> **Your task**:
From the line that has "Click the New document icon" down to the last line of the data below, set down every line exactly, but none of the pictures.

━━━ Data extracts

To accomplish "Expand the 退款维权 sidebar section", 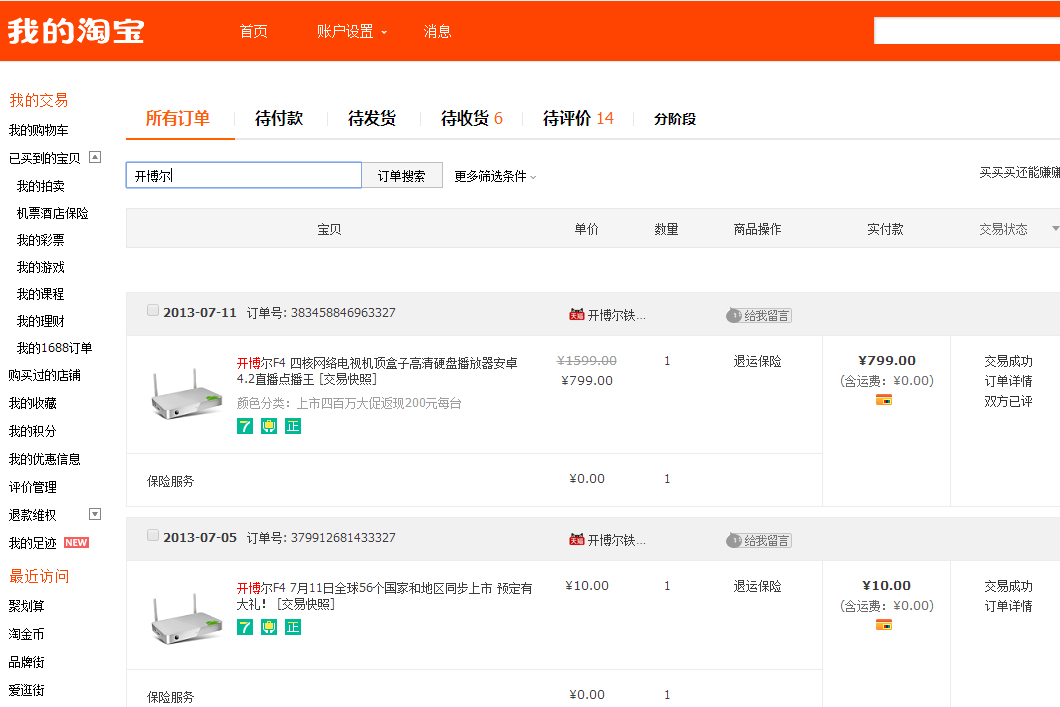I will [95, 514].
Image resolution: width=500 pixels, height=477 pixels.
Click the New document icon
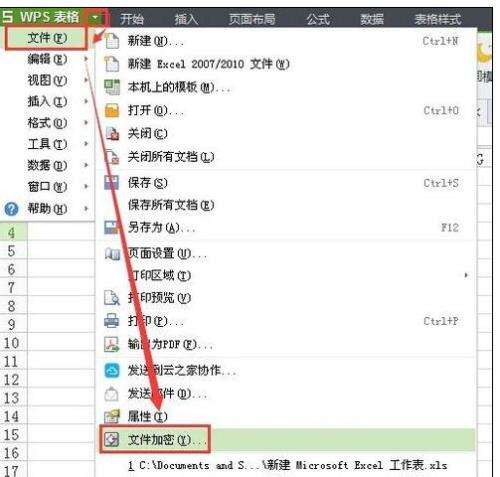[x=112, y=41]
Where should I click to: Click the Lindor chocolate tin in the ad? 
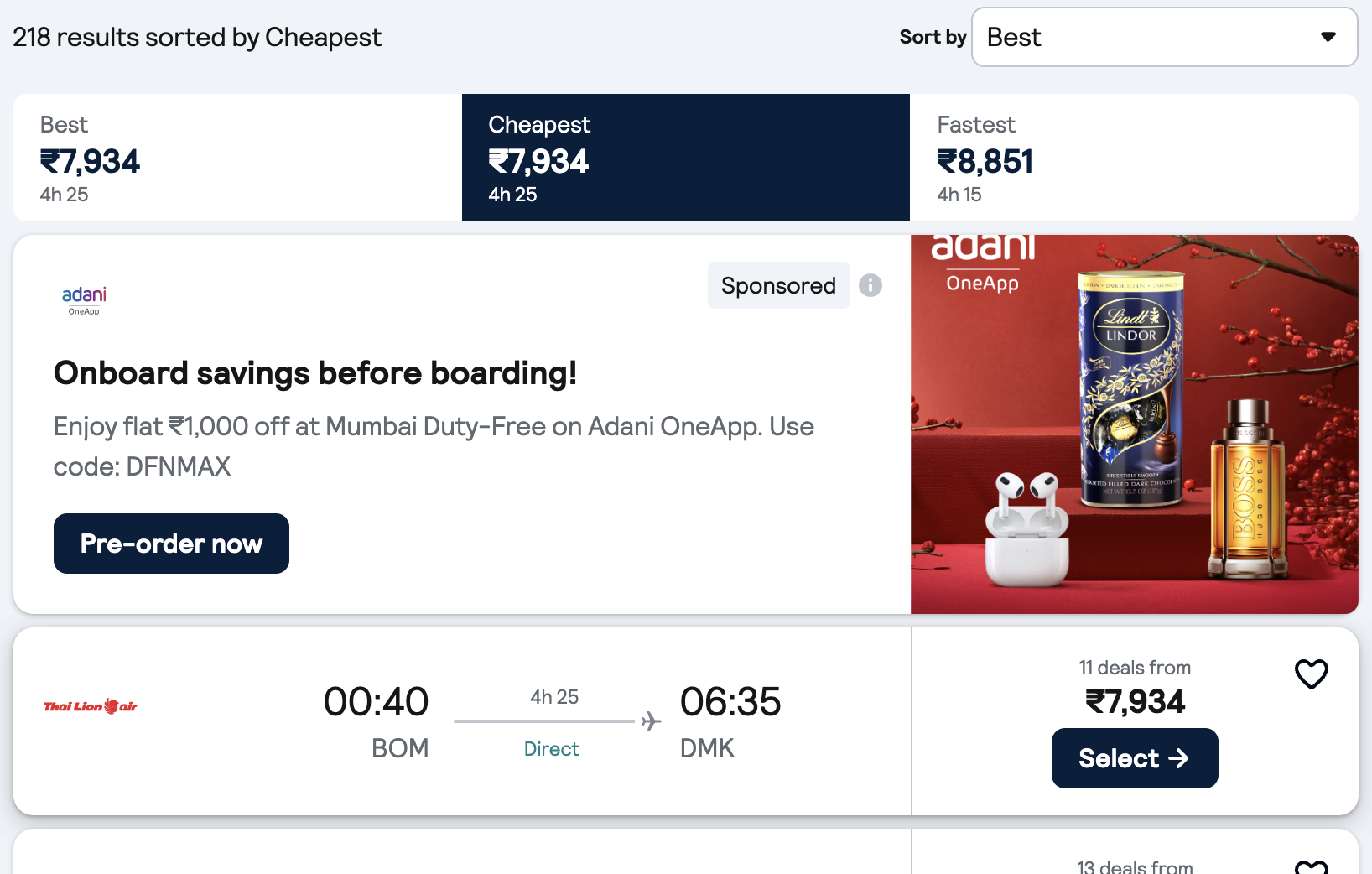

━━━━━━

> **Solution to the problem**:
Click the New document icon
[x=112, y=41]
Where should I click to: Click the Lindor chocolate tin in the ad? 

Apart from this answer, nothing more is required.